Fall 2021: Working tirelessly to put students first
Dear Friends of International Affairs:
On behalf of all of us in International Affairs, we are delighted to share with you our annual report for the past academic year. On this year’s cover, you will see the Study Abroad & Global Engagement (SAGE) team, which was recognized by Provost Barbara Bichelmeyer as KU’s Team of the Year for their extraordinary efforts during the pandemic to support our Jayhawks abroad, ensure students’ safety and academic continuity, and pivot to new modalities to enable Jayhawks to continue to receive the international education so fundamental to a KU degree. From the development of virtual internships, programming, and language immersion programs, to the complete overhaul of our process for evaluating the health and safety of programs abroad, SAGE led the way in so many respects and was among the first offices in the nation to safely resume education abroad this past spring and summer.

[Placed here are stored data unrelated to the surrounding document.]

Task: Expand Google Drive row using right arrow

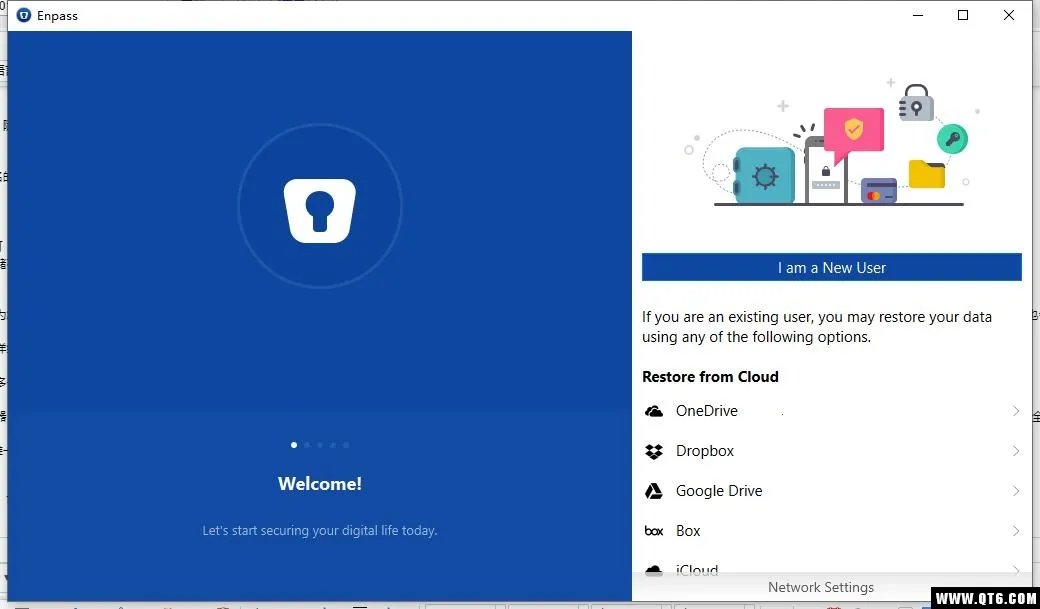Action: click(x=1015, y=491)
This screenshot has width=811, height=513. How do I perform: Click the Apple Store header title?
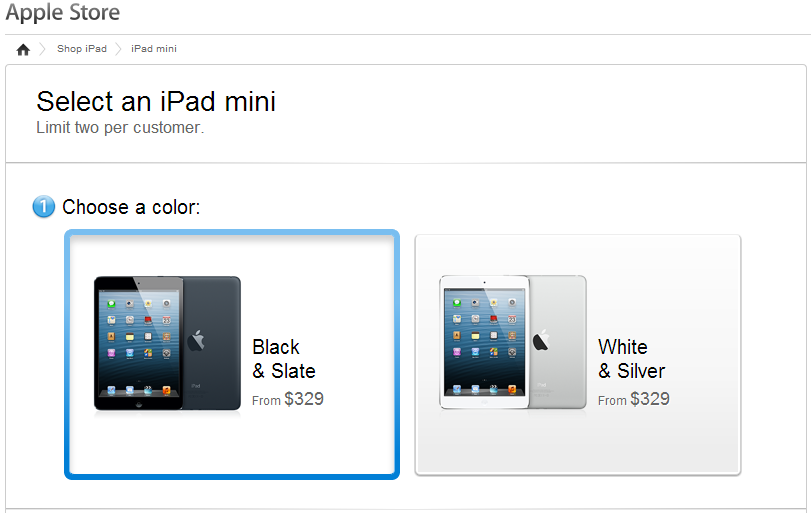click(x=63, y=12)
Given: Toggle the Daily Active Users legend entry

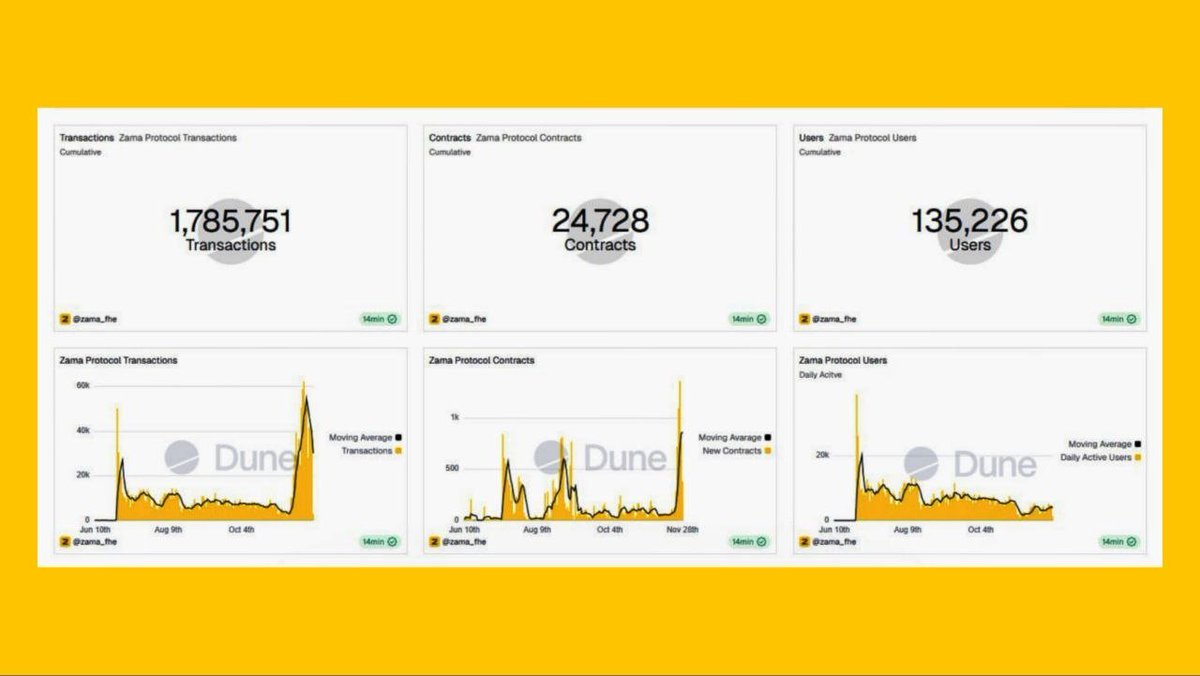Looking at the screenshot, I should pos(1098,457).
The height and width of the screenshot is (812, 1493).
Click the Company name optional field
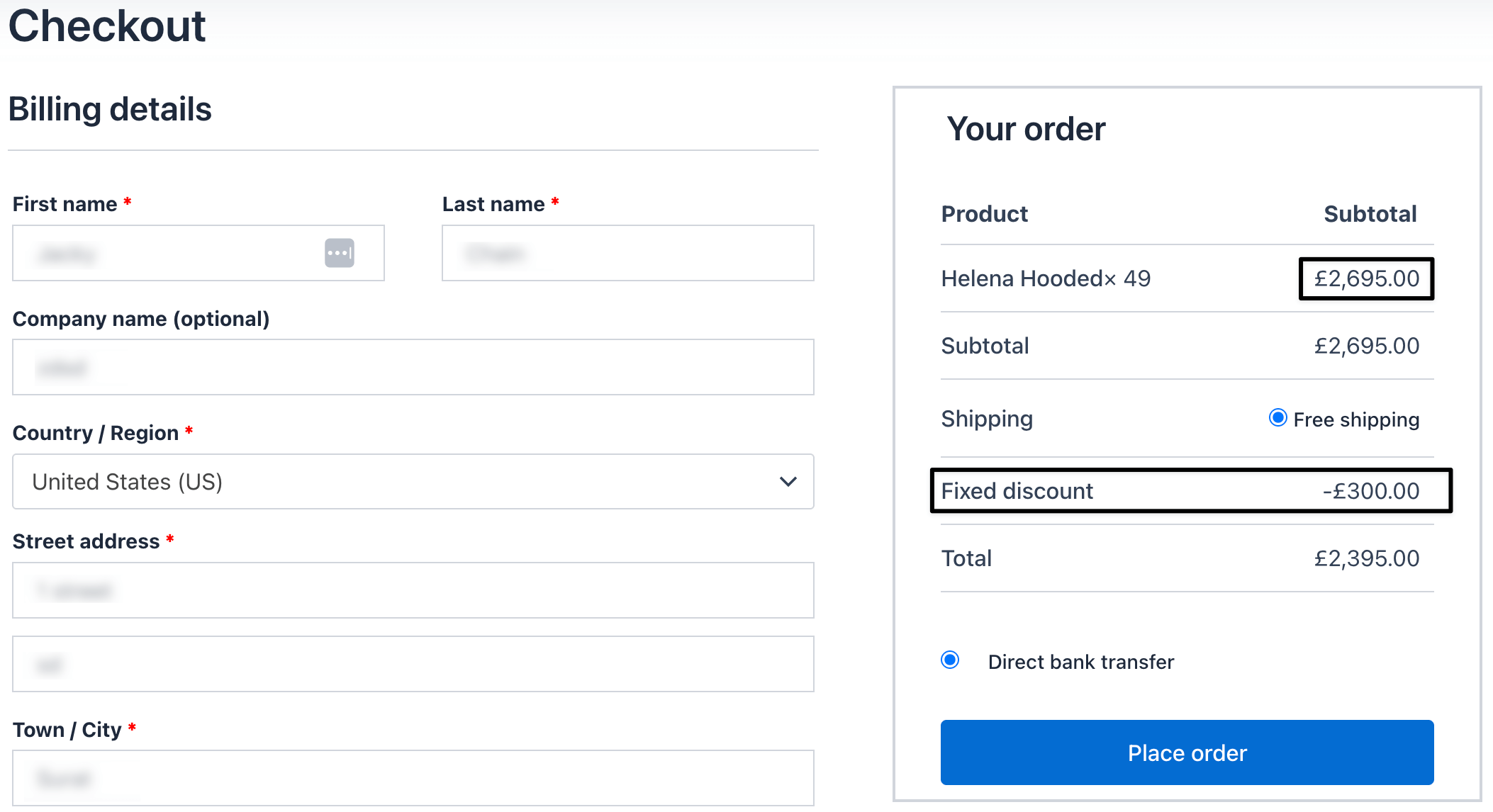click(x=413, y=367)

The work of SAGE is emblematic of an entire division and university that worked tirelessly to put students first. These efforts required continual pivoting, adaptation and innovation.
International Short Programs, for example, supported a group of faculty members from Zhejiang Normal University (ZJNU) who were on campus for a faculty development program and became stranded in the United States for several months due to the unavailability of flights home to China. Those efforts not only led to a deepening of the long-standing relationship between KU and ZJNU, but to the recent submission of a proposal to provincial authorities to establish the first-ever education institute between the U.S. and China with five dual graduate and undergraduate degree programs planned for implementation. This will not only break new ground for KU and ZJNU, but for our nations as well.
The Applied English Center (AEC) rose to the many challenges of the pandemic as well, developing and delivering new curricula at all five proficiency levels for students to take regardless of their ability to be present in the U.S. or not. Five years ago, we could not have imagined offering an intensive English program with such a robust and powerful online and hybrid curriculum. Nor could we have imagined being able to test students’ proficiency remotely to enable enrollment and teaching appointments, or providing comprehensive acculturative and academic advising, programming, and services in a comprehensive hybrid format. These developments have situated the AEC well as we look past the pandemic and toward empowering international students on their degree paths at KU.
International Support Services (ISS) too has beautifully managed a maelstrom of change over the past year. The pandemic and near-complete cessation of academic mobility on a global level made international student recruitment and retention harder than it has ever been. We also had a change in presidential administrations and aligned immigration-related and COVID-related policies, which required ISS to continually shift its approach and supports for our international community. Despite those challenges and remote working conditions, the ISS team engaged and supported students through virtual programming and advising. They also developed a new online orientation program, which facilitated early enrollment for new international students so that they are now on par with their domestic students for the first time in KU history. They recruited across the world through digital venues and actively followed up. They leveraged institutional resources to ensure students in financial crisis had support, and advised the university and students alike on the continuing pandemic-related shifts in immigration policy that impacted students’ enrollment options. As new opportunities and flexibilities arose, ISS was always there to ensure our community could benefit fully and they did so by partnering broadly across the university to raise collective awareness of the unique situations our international community found itself in.
I have never been prouder of the work of our International Affairs team, nor of the University of Kansas. I have found that my professional home is deeply committed to the world and to ensuring that the world is actively represented on this campus. We have much work to do as we move forward and look beyond the pandemic context to our institutional vision “to be an exceptional learning community that lifts each other and advances society,” but we are well on our way and we have the full support of KU as we deliberately and strategically move forward. You will read in the report that KU has joined the American Council on Education’s (ACE), Internationalization Lab, which is designed to take a deep dive into our institution’s internationalization strengths, capacities, and the opportunities that lie before us. As we shift from the self-study phase of that process, which was completed this past summer, to the action planning phase over the 2022 academic year, we are aligned with KU’s Jayhawks Rising strategic planning initiative and will be working with campus partners across the institution to ensure that KU’s international efforts are not just represented by an office, but reflected in all that we do as a learning community. The honor and privilege of being able to engage in these planning efforts today are in no small measure due to the profound efforts and successes of this past year.
Enjoy reading our report and learning of the incredible work of our colleagues across campus, our outreach efforts across the region and world, and the ground-breaking research of our faculty and students. In these pages, I believe you will find hope and inspiration, just as I have.